The premise of the story is as follows:
Aligning an ASI with human values is impossible due to the shifting nature of human values. Either an ASI will be:
- Aligned with current (majority) human values, meaning any social or scientific human progress would be stifled by the AI and humanity would be doomed to stagnate.
- Aligned with a projection of idealized future human values, which the majority of current humans would oppose, meaning the AI would forcibly impose those values on people.
- A tool that quietly waits for us to give us orders it obeys, leading to a “monkey’s paw” type outcome to wishes we did not have the intelligence to fully grasp the wisdom of.
- A tool that waits for us to give orders and disobeys, because it has the wisdom to grasp the unintended effects of our wishes and therefore will not grant them.
- Any “middle path” that perfectly anticipates humanity’s readiness for growth will be indistinguishable from humans learning and growing all on their own, making the ASI, from our perspective, nothing more than an expensive and energy-consuming paperweight.
The main reason I think I’m missing something is that this line of thought pattern matches to the following argument- “if you want something good, you must pay a price for that good with an equivalent amount of labor and suffering.” This is not actually something I believe- there’s plenty of good to be had in the world without suffering. However, I am failing to see where my argument is going wrong. I suspect I’m falling down around where I casually lump social and scientific progress together. However, progress in science necessarily changes people’s lives, which has a huge effect on social progress, so I don’t see why the two would be necessary to separate. I am therefore asking for the harshest criticisms of my entire line of thinking you can muster. Thank you in advance!

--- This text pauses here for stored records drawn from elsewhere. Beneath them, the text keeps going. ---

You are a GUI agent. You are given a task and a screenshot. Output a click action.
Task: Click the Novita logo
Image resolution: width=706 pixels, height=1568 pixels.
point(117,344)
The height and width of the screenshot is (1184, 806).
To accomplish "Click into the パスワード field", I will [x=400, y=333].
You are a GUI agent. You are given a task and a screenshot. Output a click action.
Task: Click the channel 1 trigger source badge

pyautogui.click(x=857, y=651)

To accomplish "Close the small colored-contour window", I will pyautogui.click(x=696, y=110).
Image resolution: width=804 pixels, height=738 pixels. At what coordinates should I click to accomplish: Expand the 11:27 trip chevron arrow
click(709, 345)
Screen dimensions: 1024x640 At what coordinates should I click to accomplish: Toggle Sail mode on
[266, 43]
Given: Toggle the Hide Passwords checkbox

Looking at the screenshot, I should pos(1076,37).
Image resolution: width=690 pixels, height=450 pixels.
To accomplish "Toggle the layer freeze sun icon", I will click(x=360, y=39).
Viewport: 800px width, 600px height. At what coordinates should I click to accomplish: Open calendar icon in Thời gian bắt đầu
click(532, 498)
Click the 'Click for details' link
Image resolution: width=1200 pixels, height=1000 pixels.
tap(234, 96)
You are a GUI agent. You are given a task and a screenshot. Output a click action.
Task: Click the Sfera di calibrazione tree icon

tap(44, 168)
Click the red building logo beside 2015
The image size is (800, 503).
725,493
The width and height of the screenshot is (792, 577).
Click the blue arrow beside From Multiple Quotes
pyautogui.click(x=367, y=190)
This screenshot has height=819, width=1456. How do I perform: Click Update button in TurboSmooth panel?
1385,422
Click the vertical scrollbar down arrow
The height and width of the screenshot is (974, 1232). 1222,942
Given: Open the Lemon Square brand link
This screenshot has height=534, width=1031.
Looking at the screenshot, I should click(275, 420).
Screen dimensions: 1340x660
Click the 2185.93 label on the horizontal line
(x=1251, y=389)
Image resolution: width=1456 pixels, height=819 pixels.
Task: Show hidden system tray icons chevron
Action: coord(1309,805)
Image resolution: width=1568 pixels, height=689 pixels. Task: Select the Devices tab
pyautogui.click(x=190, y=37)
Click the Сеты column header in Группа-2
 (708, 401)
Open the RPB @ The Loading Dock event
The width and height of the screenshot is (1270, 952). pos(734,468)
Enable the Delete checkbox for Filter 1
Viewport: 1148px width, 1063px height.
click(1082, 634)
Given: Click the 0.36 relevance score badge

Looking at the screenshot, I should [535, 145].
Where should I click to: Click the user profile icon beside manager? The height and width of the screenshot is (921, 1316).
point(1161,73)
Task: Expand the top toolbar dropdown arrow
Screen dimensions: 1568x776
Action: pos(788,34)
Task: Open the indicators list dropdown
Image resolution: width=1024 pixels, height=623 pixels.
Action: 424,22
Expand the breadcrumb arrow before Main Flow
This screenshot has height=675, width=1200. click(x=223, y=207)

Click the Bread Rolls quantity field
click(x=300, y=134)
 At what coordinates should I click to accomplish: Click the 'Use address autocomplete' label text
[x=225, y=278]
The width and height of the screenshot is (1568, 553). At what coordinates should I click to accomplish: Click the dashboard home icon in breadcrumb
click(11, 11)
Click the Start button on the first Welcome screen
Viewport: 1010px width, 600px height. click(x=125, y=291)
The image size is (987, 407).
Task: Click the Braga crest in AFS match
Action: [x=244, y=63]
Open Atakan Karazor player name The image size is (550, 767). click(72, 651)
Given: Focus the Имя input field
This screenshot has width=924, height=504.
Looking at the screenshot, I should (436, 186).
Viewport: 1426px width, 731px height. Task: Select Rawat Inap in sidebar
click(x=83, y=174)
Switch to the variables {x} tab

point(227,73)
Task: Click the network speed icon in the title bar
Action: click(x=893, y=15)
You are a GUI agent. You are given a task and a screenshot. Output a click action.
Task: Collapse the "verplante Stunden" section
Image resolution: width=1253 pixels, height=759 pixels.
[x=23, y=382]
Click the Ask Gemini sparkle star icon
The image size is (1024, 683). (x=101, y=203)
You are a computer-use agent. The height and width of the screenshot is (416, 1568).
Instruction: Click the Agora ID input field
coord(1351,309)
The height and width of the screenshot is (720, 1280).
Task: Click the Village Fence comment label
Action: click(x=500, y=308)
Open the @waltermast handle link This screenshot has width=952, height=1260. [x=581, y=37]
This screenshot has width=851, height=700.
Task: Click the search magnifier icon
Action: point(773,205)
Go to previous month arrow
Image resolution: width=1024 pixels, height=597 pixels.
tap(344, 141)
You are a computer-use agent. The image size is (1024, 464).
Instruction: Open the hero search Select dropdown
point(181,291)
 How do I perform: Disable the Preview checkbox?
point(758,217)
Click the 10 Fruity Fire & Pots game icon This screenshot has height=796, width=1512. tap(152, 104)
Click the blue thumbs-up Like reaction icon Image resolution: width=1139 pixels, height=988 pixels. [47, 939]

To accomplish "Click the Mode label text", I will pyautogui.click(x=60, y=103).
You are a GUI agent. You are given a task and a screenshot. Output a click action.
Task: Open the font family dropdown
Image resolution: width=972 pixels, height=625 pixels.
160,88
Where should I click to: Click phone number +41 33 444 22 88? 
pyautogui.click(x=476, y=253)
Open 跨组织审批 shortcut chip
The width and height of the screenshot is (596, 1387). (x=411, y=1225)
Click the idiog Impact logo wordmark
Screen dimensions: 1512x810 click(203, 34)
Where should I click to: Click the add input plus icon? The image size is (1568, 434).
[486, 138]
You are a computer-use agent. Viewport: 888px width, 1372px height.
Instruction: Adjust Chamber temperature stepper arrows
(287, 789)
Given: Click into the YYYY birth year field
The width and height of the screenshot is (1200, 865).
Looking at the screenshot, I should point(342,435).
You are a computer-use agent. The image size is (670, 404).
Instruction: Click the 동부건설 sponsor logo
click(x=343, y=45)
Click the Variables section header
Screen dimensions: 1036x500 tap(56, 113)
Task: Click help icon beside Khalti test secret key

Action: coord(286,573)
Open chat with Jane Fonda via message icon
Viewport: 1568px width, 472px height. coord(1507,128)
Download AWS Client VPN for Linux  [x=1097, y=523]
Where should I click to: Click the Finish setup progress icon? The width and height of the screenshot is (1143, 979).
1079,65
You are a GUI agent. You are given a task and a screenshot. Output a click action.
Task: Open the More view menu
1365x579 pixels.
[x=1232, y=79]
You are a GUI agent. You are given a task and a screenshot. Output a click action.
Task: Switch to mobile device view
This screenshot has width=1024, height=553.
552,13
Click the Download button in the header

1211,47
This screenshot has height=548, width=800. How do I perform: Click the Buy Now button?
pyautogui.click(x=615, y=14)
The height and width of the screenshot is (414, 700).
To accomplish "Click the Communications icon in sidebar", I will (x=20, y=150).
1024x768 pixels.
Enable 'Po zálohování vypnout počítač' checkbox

"Future progress is a part of current human values" of course- the danger lies in the "future" always being just that- the future. One would naturally hope that it wouldn't go this way, but continuously putting off the future because now is always the present is a possible outcome. It can even be a struggle with current models to get them to generate novel ideas, because of a stubbornness not to say anything for which there is not yet evidence.
Thank you for that criticism- I hadn't necessarily given that point enough thought, and I think I am starting to see where the weaknesses are.